Memory semiconductor shares entered a sharp correction on July 13, dragged down by shifting investor sentiment amid three growing concerns. The Roundhill Memory ETF, which tracks global memory stocks, plunged 9% on the day, marking a roughly 30% decline from its June 22 peak. The ETF had attracted record inflows at its launch in early April.

Individual losses were steeper. In Seoul, SK Hynix tumbled 15%, while its US-listed ADR fell 9%. Sandisk dropped 13% and Micron Technology lost 4% on the same day.

The first factor is a looming supply glut. SK Hynix plans to channel $26.5 billion from its ADR offering into new facilities including a plant in Yongin, boosting high-bandwidth memory capacity.
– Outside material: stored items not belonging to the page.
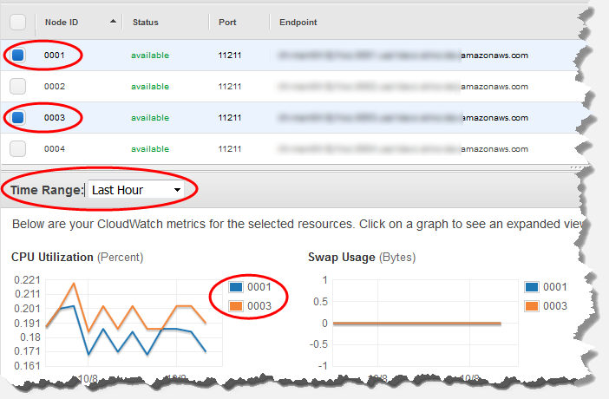Click blue 0001 swatch in CPU legend
This screenshot has width=609, height=399.
coord(237,288)
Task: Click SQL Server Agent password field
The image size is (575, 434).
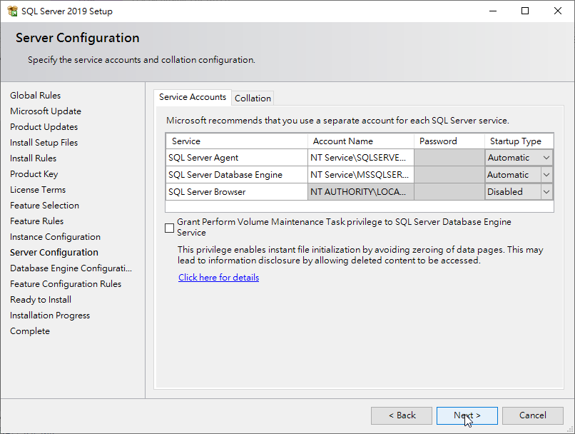Action: tap(449, 158)
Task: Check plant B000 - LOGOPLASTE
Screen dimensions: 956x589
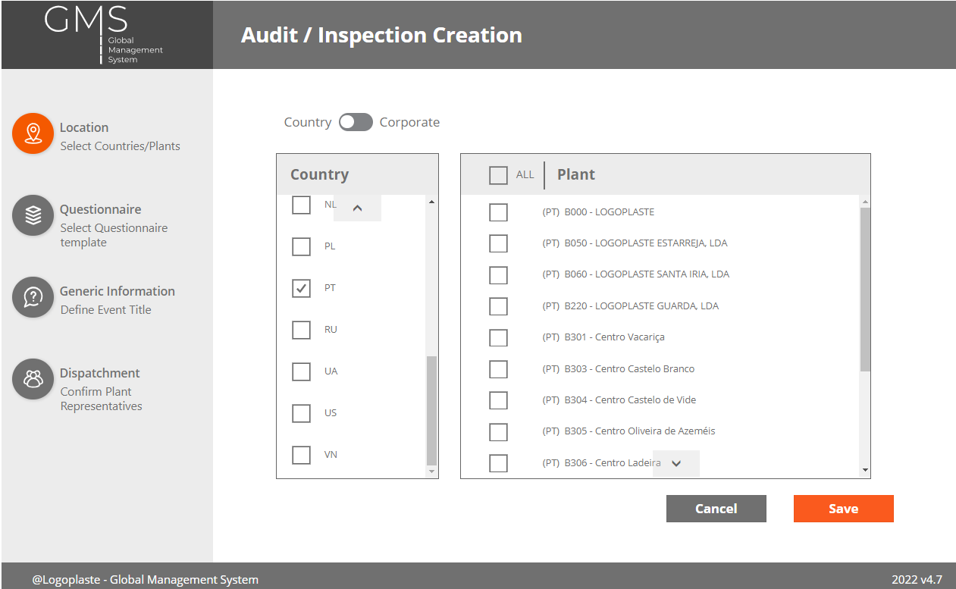Action: click(498, 212)
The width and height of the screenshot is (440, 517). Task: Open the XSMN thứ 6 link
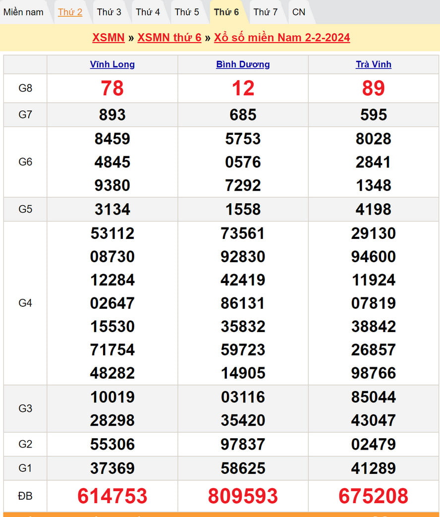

Samsung Electronics announced on July 13 that it would advance the start of its Yongin semiconductor fab by one to two years, targeting 2029. These concurrent expansions have raised fears that oversupply may arrive sooner than expected. Morningstar analyst JingJieYu forecasts a cycle shift by 2029 due to massive capacity additions in 2027–2028.

The second risk is the rise of Chinese producers. ChangXin Memory Technologies and Yangtze Memory Technologies are drawing comparisons to the 'China shock' seen in other industries. Reports that Apple is considering sourcing general-purpose memory from Chinese firms have heightened concerns that Western chipmakers' high margins could erode.

The third headwind stems from demand-side innovation. Google’s TurboQuant compression technology, unveiled in March, claims to cut the memory footprint of AI models by up to sixfold. Such efficiency breakthroughs are fueling doubts about long-term memory demand growth.